A native of Adams County, Ohio, Mr. Shepherd was born May 5, 1827, and spent his childhood and youth amid the pioneer scenes of the Buckeye State, acquiring a fair education mostly in the common schools of his native county. In 1841, when he was a lad of fourteen years his father decided to push further westward, and came to LaSalle County, this State, where the family sojourned two years. In 1844 the father and his son, William W. purchased a farm near Orleans, which remained the family homestead for a quarter of a century. The next removal was to the farm now owned and occupied by our subject, where the parents, William and Jane L. (Blair) shepherd spent their last years. A sketch of them will be found on another page in this volume.

The subject of this notice at the age of twenty-five years was first married at Jacksonville, Ill., Oct. 12, 1852, to Miss Susan M. Simpson, who was born in South Hampton, England, April 6, 1831. Her mother died in England and Susan M. came with her father to America in 1844, when a child of thirteen years. She had then received the rudiments of a good education in that well-known institution, Miss Chapman's Female Seminary, near London. Her union with our subject resulted in the birth of five children who are recorded as follows: Morris H., was born March 29, 1854, is unmarried and engaged with his father in operating the homestead; Emma V., was born Dec. 6, 1855 and died June 12, 1857; Benjamin Franklin was born April 24, 1858, and is engaged as a salesman for the Holliday Lock and Safe Co., of St. Louis, Mo.; Kate Ella was born Sept, 8, 1860, and died Sept. 7, 1861; William was born Aug. 17, 1863, and died March 3, 1868.

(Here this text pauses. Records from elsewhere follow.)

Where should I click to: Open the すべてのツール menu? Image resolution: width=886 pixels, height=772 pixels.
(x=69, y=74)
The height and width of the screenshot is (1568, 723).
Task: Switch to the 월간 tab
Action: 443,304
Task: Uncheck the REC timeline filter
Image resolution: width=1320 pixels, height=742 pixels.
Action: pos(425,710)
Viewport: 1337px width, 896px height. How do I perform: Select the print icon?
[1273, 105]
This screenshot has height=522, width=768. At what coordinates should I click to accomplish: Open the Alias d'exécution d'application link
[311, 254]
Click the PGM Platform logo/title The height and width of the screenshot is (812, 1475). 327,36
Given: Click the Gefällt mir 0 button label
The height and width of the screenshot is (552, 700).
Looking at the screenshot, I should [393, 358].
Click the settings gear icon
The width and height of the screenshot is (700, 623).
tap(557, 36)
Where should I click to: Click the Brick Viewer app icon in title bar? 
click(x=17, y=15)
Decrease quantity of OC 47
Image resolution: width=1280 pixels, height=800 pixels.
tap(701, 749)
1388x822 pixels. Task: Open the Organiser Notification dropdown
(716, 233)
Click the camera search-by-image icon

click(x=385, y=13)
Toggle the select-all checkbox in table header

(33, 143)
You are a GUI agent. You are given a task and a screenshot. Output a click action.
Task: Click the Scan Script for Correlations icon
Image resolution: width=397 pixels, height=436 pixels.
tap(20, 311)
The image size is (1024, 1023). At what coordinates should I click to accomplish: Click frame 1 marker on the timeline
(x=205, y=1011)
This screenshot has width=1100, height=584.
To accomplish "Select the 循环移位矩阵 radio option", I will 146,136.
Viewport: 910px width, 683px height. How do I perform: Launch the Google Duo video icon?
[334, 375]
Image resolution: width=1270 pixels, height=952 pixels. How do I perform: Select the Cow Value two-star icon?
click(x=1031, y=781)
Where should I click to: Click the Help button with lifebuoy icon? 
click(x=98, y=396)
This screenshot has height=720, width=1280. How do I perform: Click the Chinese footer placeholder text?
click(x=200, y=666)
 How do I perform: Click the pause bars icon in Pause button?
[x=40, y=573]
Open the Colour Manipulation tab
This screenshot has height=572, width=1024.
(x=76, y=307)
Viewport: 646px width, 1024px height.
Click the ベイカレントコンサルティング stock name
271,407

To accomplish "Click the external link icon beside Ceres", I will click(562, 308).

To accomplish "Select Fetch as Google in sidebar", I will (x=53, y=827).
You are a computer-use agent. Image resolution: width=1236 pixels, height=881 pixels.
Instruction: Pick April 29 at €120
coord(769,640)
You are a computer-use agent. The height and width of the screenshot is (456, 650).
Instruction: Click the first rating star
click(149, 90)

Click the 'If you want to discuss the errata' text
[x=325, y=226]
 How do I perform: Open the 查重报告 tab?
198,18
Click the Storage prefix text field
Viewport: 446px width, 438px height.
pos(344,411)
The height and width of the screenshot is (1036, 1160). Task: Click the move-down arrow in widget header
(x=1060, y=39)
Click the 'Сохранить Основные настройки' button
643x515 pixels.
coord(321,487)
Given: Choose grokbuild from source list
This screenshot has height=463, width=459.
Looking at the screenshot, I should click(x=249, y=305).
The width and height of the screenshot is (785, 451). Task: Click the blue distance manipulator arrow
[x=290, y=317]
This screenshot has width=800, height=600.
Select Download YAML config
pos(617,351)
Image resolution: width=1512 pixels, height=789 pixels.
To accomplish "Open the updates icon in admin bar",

The present wife of our subject, to whom he was married May 29, 1877, was formerly Mrs. Susan E. Witty, of Mount Sterling, Ill. She was born in Kentucky from which State her parents removed when she was a child one year of age. The Shepherds are members of the Presbyterian Church at Pisgah in which our subject has been Elder for many years. Politically he is a sound Republican and an enthusiastic Harrison man. He has seen much of pioneer life, both in Ohio and Illinois and in the former State, when a boy attending school, carried wood on his back to the temple of learning to assist in keeping it warm during the day. The contrast between then and now, both in Ohio and Illinois, is a marked one and Mr. Shepherd has contributed his full quota in redeeming a portion of the wilderness and converting it to the abode of a civilized and intelligent people.